With vintage feel and the looks of a much older and much more expensive instrument, this might be the most beautiful Squier guitar ever.

It’s very easy to get excited about the flashy things that Fender does – the painstaking vintage recreations of the American Vintage II range, jaw-dropping Custom Shop relics and what have you – but less so when it comes to mass-produced budget instruments at the Squier end of the scale.

At least, that used to be the case – in 2022 however, the landscape is rather different. For the last couple of years, some of the most fun guitars the big F has been producing have come under the Squier banner – from an affordable Bass VI, to revivals of the Cyclone and Toronado, to the only remaining place you can buy a Fender-made Offset Telecaster or Cabronita. Okay they’ve not all been winners (looking at you Starcaster with active pickups!) but the vibe has very much been a compelling blend of experimentation and celebration of the most fun leftfield instruments in the Fender canon.

We were a little disappointed then, when Squier’s 40th Anniversary Gold Edition guitars were so… safe?

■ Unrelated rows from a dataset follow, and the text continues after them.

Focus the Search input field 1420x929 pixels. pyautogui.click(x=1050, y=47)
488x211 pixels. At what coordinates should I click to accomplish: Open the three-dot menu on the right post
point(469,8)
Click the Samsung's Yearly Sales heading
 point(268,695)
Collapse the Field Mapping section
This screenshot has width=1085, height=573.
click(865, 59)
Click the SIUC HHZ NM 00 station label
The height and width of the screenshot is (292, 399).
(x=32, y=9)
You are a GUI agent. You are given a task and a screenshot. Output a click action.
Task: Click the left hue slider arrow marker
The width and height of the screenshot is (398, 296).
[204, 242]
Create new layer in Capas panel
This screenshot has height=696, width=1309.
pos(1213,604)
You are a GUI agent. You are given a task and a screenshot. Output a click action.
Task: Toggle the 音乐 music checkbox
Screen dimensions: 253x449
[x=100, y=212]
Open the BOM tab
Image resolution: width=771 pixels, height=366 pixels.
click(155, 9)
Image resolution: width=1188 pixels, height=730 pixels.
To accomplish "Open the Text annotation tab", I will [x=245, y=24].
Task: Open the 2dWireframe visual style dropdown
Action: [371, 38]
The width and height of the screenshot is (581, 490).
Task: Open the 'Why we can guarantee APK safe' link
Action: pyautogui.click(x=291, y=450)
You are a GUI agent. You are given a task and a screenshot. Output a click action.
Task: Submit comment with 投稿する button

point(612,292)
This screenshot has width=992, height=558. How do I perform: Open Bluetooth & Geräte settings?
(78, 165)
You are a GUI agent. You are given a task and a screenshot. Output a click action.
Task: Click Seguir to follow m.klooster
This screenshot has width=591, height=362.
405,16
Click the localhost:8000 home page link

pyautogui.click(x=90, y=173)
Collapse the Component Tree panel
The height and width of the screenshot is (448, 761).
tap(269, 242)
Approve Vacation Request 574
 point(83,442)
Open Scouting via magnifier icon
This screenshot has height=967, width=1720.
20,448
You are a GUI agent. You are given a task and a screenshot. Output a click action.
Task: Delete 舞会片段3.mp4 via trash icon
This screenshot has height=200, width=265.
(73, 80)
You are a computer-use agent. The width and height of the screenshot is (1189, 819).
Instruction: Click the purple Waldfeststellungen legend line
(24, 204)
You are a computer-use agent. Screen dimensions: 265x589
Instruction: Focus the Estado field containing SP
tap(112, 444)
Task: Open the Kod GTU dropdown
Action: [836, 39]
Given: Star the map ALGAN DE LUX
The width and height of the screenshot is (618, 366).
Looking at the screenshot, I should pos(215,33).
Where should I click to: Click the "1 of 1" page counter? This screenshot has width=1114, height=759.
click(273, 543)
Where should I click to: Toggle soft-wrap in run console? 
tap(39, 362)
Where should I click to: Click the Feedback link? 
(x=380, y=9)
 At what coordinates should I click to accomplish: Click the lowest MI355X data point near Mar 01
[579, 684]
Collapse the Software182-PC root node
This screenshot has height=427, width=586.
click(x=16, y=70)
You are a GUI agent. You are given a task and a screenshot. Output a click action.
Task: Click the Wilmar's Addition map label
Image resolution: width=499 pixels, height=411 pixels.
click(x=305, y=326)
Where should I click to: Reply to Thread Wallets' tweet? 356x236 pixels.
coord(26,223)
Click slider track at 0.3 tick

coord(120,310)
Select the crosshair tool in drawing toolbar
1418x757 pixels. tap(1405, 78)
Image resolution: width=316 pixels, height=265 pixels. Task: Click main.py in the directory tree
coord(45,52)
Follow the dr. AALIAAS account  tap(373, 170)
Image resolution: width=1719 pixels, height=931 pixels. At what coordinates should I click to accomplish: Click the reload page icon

Great guitars for the money? Sure, but sprinkling a little gold onto some bog standard Classic Vibe instruments didn’t set the pulses racing. Enter then, the Vintage Edition.

The second tranche of Squier’s 40th Anniversary instruments, the Classic Edition guitars are, ostensibly at least, not wholly different from the Gold Edition instruments in that they are fundamentally Classic Vibe instruments with different clothes on. But clothes, as they say, maketh the guitar.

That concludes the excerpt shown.